PROBLEM DETAILS » Take the entries below and print only the lines from the one with "广州南沙港 (105, 2266)" through the one with "海关放行 (43, 1829)", exactly as they stand, both ends included.

INFORMATION SHOWN »
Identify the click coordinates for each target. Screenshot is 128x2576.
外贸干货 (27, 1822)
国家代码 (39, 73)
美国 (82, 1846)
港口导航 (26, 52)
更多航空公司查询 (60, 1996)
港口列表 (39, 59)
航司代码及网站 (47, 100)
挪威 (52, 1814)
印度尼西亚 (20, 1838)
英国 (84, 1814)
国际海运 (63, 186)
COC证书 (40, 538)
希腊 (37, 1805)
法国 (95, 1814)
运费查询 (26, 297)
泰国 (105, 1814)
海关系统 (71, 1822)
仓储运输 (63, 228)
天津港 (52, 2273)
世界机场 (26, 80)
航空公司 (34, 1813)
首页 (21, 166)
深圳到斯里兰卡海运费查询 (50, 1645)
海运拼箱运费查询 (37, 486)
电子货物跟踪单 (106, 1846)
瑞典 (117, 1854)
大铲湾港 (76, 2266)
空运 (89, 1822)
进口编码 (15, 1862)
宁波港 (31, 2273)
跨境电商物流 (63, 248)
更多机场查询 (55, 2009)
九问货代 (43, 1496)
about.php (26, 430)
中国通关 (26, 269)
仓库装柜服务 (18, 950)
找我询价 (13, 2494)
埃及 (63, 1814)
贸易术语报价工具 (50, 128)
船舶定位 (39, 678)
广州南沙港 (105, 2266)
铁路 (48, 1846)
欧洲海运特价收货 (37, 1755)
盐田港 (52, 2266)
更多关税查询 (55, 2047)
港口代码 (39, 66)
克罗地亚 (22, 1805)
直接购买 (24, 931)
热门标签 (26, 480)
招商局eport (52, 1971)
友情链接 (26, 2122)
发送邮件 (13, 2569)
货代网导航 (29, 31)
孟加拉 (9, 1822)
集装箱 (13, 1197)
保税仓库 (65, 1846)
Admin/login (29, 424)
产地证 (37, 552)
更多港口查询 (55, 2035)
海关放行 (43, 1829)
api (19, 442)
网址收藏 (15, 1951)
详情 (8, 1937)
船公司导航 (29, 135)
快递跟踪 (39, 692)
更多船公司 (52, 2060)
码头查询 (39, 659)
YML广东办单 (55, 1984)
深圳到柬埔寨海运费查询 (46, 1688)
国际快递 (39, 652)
---
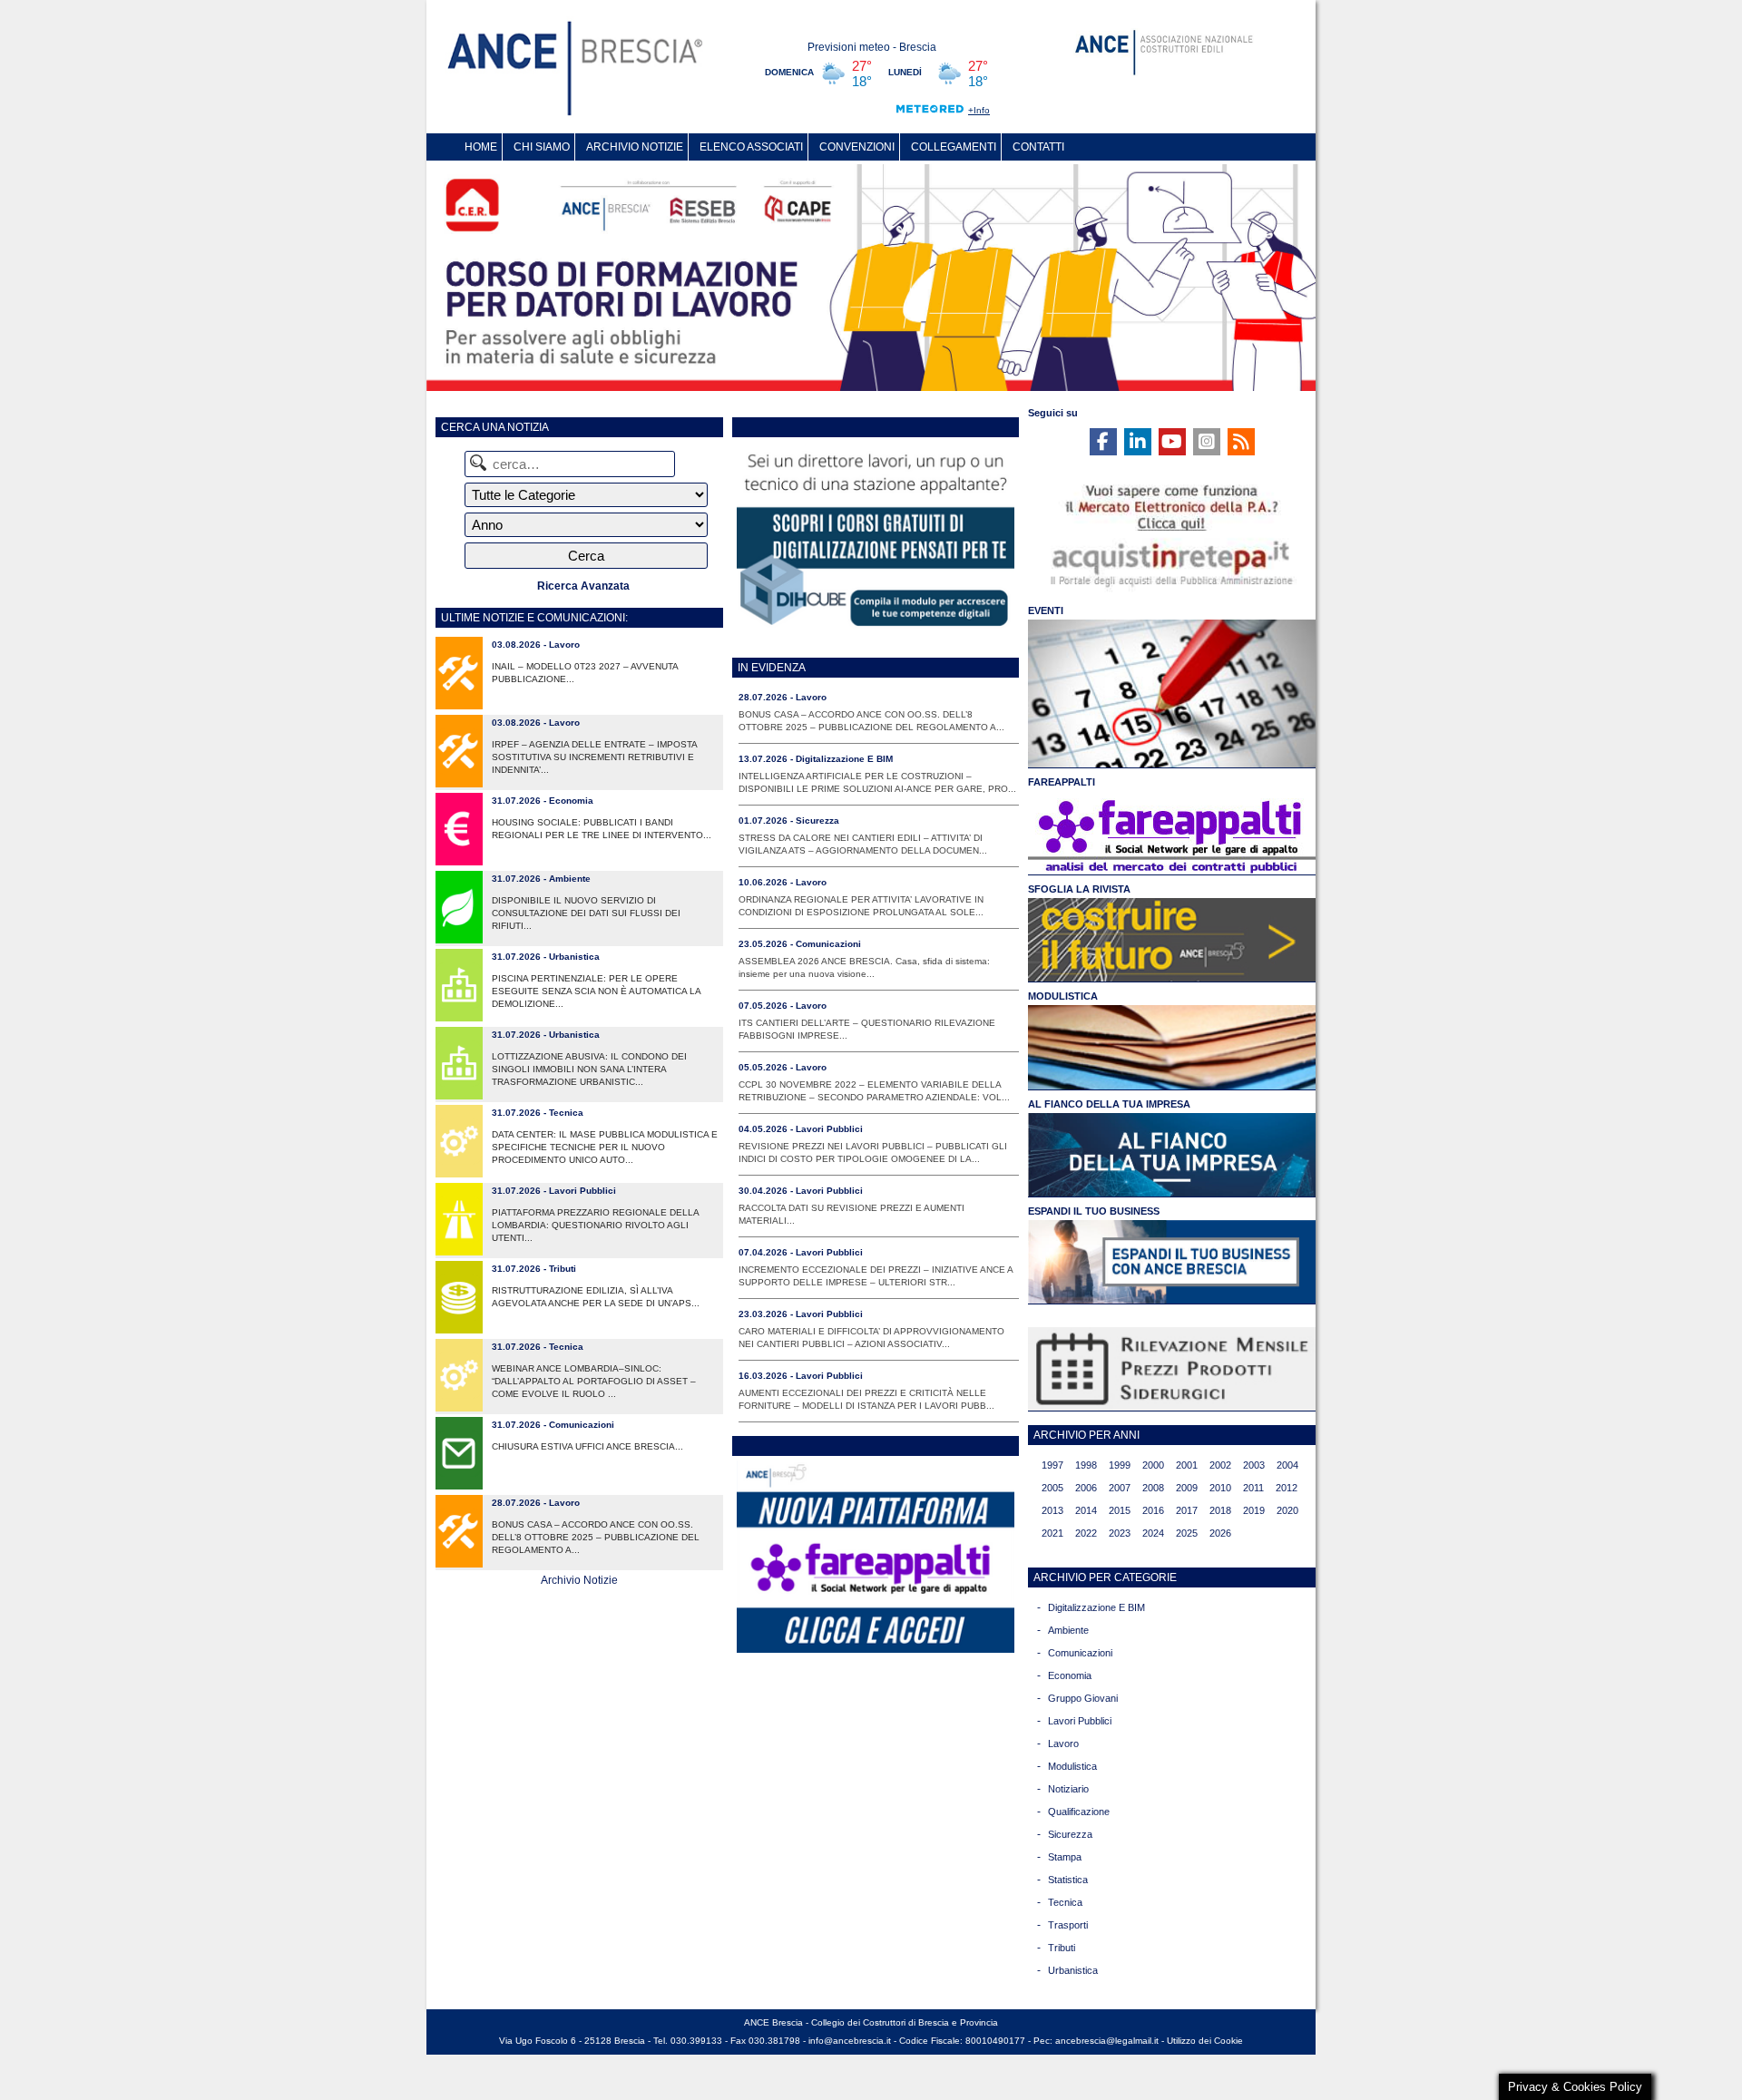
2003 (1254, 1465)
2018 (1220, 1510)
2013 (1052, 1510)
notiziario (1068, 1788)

RESULT »
广州南沙港 (105, 2266)
铁路 (48, 1846)
欧洲海运特价收货 (37, 1755)
盐田港 (52, 2266)
更多关税查询 (55, 2047)
港口代码 (39, 66)
克罗地亚 (22, 1805)
直接购买 (24, 931)
热门标签 (26, 480)
招商局eport (52, 1971)
友情链接 (26, 2122)
发送邮件 (13, 2569)
货代网导航 (29, 31)
孟加拉 (9, 1822)
集装箱 (13, 1197)
保税仓库 (65, 1846)
Admin/login (29, 424)
产地证 (37, 552)
更多港口查询 (55, 2035)
海关放行 (43, 1829)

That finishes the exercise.